▸ **What you should do**
Look below for the line with "[Iscriviti] (387, 1806)". Extract that line and each one after it through the last, word for word.

Entries taken from a collection
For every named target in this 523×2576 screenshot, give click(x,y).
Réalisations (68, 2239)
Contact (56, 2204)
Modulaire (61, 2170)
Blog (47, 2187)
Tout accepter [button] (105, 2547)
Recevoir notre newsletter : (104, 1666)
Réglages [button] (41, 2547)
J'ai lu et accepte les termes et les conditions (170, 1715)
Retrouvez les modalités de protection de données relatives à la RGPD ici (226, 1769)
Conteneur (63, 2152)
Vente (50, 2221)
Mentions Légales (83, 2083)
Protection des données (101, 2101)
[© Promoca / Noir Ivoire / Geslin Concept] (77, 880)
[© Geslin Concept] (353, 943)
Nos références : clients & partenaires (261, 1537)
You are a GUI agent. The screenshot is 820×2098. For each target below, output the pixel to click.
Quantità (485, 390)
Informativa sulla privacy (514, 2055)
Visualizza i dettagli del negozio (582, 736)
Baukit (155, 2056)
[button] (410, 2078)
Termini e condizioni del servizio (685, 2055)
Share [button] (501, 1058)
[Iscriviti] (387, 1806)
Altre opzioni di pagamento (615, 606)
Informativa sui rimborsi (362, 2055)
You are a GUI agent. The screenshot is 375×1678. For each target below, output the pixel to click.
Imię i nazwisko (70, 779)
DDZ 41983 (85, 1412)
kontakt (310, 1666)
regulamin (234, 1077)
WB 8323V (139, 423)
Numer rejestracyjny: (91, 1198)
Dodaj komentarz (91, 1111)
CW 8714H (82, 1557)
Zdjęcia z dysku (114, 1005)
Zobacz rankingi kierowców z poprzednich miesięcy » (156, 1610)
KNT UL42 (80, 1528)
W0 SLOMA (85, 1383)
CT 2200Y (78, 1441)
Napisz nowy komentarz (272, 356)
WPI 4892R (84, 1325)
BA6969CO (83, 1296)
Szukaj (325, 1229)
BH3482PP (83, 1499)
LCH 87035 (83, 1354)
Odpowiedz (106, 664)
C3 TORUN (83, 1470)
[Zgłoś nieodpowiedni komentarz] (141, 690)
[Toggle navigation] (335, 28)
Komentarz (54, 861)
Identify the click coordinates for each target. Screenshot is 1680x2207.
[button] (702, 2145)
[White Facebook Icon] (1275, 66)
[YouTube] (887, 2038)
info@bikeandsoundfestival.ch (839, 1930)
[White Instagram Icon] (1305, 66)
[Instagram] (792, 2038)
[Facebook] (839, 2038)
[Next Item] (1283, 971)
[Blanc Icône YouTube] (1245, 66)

▸ **Answer box**
[Iscriviti] (387, 1806)
Altre opzioni di pagamento (615, 606)
Informativa sui rimborsi (362, 2055)
You are a GUI agent. The screenshot is 375×1678. For each target below, output the pixel to click.
Imię i nazwisko (70, 779)
DDZ 41983 (85, 1412)
kontakt (310, 1666)
regulamin (234, 1077)
WB 8323V (139, 423)
Numer rejestracyjny: (91, 1198)
Dodaj komentarz (91, 1111)
CW 8714H (82, 1557)
Zdjęcia z dysku (114, 1005)
Zobacz rankingi kierowców z poprzednich miesięcy » (156, 1610)
KNT UL42 (80, 1528)
W0 SLOMA (85, 1383)
CT 2200Y (78, 1441)
Napisz nowy komentarz (272, 356)
WPI 4892R (84, 1325)
BA6969CO (83, 1296)
Szukaj (325, 1229)
BH3482PP (83, 1499)
LCH 87035 (83, 1354)
Odpowiedz (106, 664)
C3 TORUN (83, 1470)
[Zgłoś nieodpowiedni komentarz] (141, 690)
[Toggle navigation] (335, 28)
Komentarz (54, 861)
Identify the click coordinates for each target. Screenshot is 1680x2207.
[button] (702, 2145)
[White Facebook Icon] (1275, 66)
[YouTube] (887, 2038)
info@bikeandsoundfestival.ch (839, 1930)
[White Instagram Icon] (1305, 66)
[Instagram] (792, 2038)
[Facebook] (839, 2038)
[Next Item] (1283, 971)
[Blanc Icône YouTube] (1245, 66)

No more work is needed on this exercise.